These words are typical of the judgment and sense that run through the volume. There are, for instance, critical estimates, biographical sketches, and bibliographies of Simms, Hayne, Mrs. Preston, Flash, and Randall, and surprisingly short ones of Ticknor and Lucas. It required courage on the author's part to characterize the poems of the veteran Simms as ‘prosaic, commonplace, and Tupperesque.’ After citing some sixty-five titles of his books of all kinds he remarks: ‘He has not written an epic; why, I have no idea, but we may be infinitely grateful that he has not.’

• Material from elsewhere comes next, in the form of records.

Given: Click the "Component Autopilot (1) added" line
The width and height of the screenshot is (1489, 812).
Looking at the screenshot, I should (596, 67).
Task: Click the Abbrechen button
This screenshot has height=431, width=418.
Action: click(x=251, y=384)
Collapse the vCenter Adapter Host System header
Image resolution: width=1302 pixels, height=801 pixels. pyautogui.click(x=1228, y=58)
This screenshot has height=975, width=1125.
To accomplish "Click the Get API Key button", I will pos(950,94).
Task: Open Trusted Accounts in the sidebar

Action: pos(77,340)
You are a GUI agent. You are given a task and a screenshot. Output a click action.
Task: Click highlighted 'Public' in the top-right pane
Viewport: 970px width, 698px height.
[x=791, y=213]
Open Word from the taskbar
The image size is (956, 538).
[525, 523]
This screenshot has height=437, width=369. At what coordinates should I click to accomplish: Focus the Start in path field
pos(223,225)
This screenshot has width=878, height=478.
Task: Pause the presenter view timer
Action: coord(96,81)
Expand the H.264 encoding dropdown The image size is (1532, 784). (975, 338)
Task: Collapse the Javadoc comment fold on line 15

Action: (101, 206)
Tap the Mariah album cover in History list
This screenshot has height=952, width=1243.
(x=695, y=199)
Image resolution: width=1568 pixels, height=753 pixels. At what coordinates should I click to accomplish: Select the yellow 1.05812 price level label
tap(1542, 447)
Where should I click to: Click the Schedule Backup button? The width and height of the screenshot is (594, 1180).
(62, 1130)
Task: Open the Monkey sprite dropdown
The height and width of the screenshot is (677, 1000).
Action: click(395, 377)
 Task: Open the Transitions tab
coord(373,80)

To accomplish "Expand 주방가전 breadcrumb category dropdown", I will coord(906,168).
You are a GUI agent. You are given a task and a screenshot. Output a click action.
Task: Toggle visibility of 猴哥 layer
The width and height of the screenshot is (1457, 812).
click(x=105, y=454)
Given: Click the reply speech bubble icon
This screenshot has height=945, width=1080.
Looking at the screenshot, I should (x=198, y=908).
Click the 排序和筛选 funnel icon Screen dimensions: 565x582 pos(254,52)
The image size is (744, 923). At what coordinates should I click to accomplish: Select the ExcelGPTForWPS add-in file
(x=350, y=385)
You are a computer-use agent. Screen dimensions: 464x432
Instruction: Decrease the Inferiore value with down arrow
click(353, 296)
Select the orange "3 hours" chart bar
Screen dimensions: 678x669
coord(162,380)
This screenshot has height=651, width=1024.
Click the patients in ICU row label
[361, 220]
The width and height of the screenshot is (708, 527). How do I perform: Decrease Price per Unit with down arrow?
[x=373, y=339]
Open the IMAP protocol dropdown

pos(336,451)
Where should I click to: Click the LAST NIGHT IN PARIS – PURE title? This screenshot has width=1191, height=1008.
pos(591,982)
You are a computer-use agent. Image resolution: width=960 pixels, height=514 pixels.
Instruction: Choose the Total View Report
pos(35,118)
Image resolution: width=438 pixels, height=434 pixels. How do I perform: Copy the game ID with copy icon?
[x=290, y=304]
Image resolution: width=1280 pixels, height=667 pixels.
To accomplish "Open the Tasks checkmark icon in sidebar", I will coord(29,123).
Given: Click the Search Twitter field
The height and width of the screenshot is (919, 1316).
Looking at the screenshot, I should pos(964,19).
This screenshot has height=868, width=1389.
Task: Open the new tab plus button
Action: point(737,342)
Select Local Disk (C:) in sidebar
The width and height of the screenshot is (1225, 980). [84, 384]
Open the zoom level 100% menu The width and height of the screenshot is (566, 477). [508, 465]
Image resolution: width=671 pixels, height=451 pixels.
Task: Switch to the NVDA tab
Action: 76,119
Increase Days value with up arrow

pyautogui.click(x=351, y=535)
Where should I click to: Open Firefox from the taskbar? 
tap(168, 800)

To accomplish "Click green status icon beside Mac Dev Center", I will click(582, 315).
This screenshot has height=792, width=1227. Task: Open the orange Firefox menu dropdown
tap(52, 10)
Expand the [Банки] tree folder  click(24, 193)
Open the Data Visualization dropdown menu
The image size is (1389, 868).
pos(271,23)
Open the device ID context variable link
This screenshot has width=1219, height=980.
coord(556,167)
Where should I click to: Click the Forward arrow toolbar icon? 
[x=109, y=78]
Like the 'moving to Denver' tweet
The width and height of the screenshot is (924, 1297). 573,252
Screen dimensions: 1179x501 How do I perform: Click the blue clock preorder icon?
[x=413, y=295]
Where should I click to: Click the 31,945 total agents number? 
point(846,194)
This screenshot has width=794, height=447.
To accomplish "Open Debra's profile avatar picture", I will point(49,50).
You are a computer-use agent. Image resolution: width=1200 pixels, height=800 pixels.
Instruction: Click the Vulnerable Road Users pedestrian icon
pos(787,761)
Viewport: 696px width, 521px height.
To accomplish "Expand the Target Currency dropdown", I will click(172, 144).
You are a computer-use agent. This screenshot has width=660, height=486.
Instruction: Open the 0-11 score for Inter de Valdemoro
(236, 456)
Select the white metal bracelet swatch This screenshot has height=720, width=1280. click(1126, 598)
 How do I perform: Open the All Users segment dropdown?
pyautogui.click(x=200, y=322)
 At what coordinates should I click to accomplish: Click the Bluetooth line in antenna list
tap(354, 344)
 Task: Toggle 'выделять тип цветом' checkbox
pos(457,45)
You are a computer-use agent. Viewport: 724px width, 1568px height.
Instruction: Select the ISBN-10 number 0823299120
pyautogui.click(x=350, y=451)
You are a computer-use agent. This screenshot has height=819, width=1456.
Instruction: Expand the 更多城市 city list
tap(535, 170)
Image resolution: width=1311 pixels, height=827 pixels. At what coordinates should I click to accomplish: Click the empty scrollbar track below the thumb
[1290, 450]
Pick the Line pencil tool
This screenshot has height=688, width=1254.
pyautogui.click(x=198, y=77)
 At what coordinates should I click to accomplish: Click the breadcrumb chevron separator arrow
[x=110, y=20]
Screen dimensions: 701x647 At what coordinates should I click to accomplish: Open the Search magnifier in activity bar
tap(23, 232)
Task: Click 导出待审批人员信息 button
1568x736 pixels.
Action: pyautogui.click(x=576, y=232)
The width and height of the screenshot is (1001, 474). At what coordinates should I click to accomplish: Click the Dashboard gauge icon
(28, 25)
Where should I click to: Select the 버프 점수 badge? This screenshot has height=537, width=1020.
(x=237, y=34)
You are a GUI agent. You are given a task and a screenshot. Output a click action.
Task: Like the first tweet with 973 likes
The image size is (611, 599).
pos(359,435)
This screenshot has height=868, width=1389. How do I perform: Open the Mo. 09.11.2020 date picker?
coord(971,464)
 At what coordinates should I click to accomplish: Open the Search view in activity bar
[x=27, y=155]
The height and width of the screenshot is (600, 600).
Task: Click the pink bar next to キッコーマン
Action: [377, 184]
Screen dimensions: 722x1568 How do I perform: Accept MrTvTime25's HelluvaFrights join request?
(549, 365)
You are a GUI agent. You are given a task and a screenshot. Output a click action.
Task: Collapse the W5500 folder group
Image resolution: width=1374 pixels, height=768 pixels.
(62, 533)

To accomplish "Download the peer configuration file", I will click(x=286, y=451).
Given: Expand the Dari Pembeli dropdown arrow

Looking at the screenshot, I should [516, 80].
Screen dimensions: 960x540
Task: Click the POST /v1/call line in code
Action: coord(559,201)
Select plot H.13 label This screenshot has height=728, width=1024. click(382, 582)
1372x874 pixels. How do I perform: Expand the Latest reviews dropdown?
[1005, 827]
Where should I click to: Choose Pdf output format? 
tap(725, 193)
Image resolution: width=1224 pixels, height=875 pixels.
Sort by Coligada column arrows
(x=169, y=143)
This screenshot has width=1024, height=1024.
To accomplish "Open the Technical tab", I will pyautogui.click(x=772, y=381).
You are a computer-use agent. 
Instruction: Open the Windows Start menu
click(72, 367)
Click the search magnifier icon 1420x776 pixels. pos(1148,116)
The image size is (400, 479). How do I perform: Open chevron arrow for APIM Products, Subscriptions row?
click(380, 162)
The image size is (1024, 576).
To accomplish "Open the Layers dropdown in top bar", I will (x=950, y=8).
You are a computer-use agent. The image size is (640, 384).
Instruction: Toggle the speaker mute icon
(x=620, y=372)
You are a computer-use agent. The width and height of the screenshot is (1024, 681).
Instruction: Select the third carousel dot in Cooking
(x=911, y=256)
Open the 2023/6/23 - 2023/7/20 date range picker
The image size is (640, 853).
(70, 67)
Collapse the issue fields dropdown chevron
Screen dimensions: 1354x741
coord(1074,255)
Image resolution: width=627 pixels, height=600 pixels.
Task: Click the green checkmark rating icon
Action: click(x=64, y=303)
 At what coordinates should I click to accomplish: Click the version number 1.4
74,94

In his criticism of Flash, for whom he shows much enthusiasm, Davidson puts his finger upon the cardinal defects of many of the Southern poets. Flash, he says, ‘has never written anything which was not finished at a single sitting, and has never been more than two hours writing anything he has ever published.’ He wrote his poem on Polk when his foreman told him that he lacked six or seven inches for the makeup of The daily Confederate. ‘You have written about Zollicoffer and Jackson, you might as well write about Polk, who was killed the other day.’ Flash quickly responded to the suggestion, and in five minutes the poem was in the hands of the composer, and in twenty minutes was being printed. Paying full tribute to Flash's good qualities, the author warns him that without work there is not the remotest chance for an enduring reputation, and at the same time makes the same suggestion to others who may have acquired ‘a reverence for inspiration so called, and a contempt for the art of versification.’